WORK ORDER — From the text on RESDA PCR below, extract the passage from "González-Ballester, D., de" up to and including "biochemistry, 340(2), 330-335.", word for word.
++++ TEXT FOR ANALYSIS
The RESDA PCR method is a PCR method designed to identify the insertion locus of transgenes. The method was developed by Gonzáles-Ballester et al. (2005) and is based on the amplification of the transgene from the genome using primers that bind on recurrent restriction sites in the genome (Gonzáles-Ballester et al. 2005) . For the amplification of the transgene, a primer is used that binds on the insert, and another primer that bind on one of the recurrent enzymes in the genome, in hope that the insert is close enough to a restriction site to be amplified. The amplification is done through two different rounds, where the second round uses nested primers to narrow down the specificity of the amplification. After the amplification the fragment can be sequenced to determine its locus.

Our goal was to determine the locus of insertion of our YFP mVenus construct, to see if we could use this locus for future directed insertion of transgenes with CRISPR-Cas9. Additionally, we also performed the RESDA-PCR with a luciferase expressing clone kindly provided by the research group of Prof. Dr. Hegemann of the Humboldt University of Berlin.

The PCR was made with primers for four different restriction sites. These are AluI, PstI, SacII and TaqI. We performed the PCR with a temperature gradient and with different primer concentrations to check for optimal conditions of amplification. Unfortunately, we were not able to observe any bands on the agarose gel after our RESDA-PCR (Fig. 1). We repeated the PCR twice, varying the conditions each time to optimize the formation of bands. Still, we were not able to reproduce the results described by González-Ballester et al. (2005). This means that we were unfortunately unsuccessful to determine the locus of insertion of our YFP expressing clone.

González-Ballester, D., de Montaigu, A., Galván, A., & Fernández, E. (2005). Restriction enzyme site-directed amplification PCR: a tool to identify regions flanking a marker DNA. Analytical biochemistry, 340(2), 330-335.

Fig. 1 - Agarose of a RESDA-PCR. There are no clear bands to be observed, only primer clouds at the bottom of the probes. Labels: TM05 and F7: luciferase expressing clone, A4: YFP expressing clone, WT: wild type.

The overall goal of the model is to determine the time needed to degrade 1 mg of PET. The model took into account enzyme expression, secretion and kinetics and also the cultivation density of the algae as decisive factors for the PET degradation rate. The model predicted that for a cultivation density of 1:10, a 40 g PET bottle would be degraded in approximately 10 years. For a cultivation density of 1:100, the predicted time to degrade a bottle was 100 years. Additionally, an improvement of the PETase enzyme by a factor 1000 was made. For a cultivation density of 1:10 and the improved enzyme, the time needed to degrade a bottle was 119 days. For a cultivation density of 1:100 and the improved enzyme, the time needed to degrade a bottle was 3,3 years. The results of the model led us to take several decisions regarding the improvement of the PET degradation. We chose to use the light-inducible PsaD promoter for our constructs, the secretion enhancing glycomodule SP₂₀, the specialized C. reinhardtii strain UVM4 for transgene expression and the flat panel cultivation method to achieve higher cultivation densities. For more information please visit our model page here.

These constructs were systematically designed to experimentally test the expression and secretion of PETase. Additionally, we designed the constructs with different markers for detection or measurement of the enzyme, like the yellow fluorescent protein mVenus, HA-tags and His-tags. Construct BBa_K2984028 was for example designed for enhanced secretion of PETase, marked with the YFP mVenus. Or construct BBa_K2984039, designed for expression of the enzyme, marked with a HA-tag for detection, isolation and purification. For more constructs you can visit our composite parts page.
++++++++
++++ MATERIAL PROVIDED
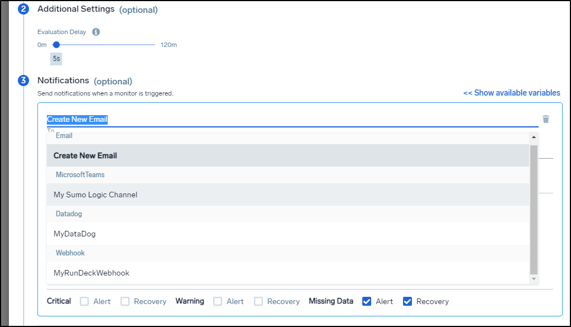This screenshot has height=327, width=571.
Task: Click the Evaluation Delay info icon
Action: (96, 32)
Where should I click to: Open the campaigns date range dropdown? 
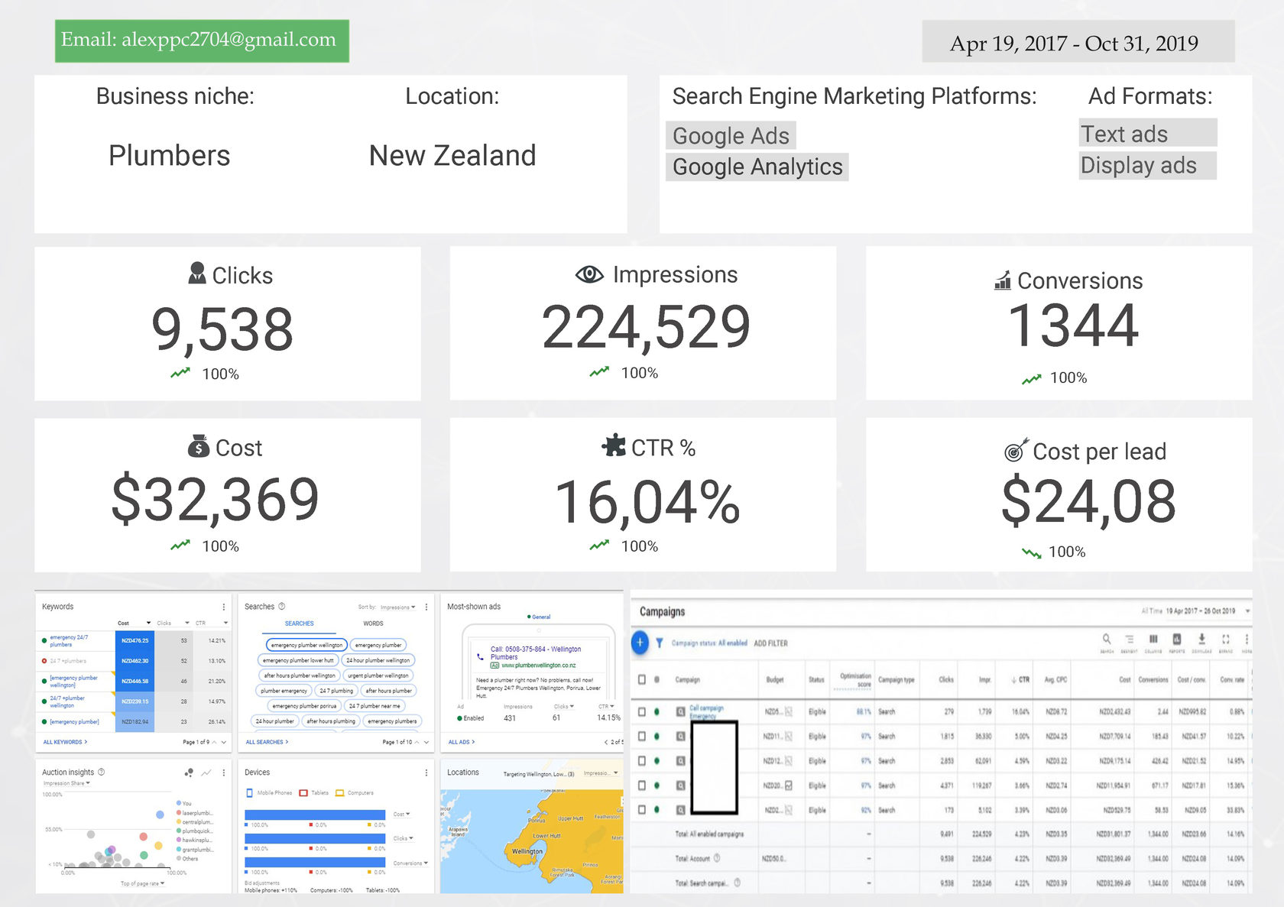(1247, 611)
++++++++
++++ MATERIAL PROVIDED
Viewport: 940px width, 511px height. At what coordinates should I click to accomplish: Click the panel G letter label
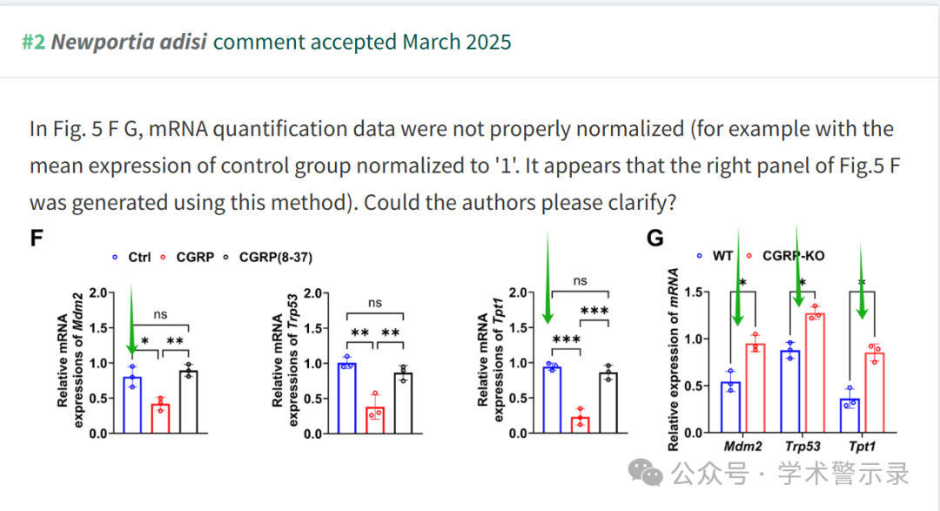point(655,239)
++++++++
ANSWER BOX —
González-Ballester, D., de Montaigu, A., Galván, A., & Fernández, E. (2005). Restriction enzyme site-directed amplification PCR: a tool to identify regions flanking a marker DNA. Analytical biochemistry, 340(2), 330-335.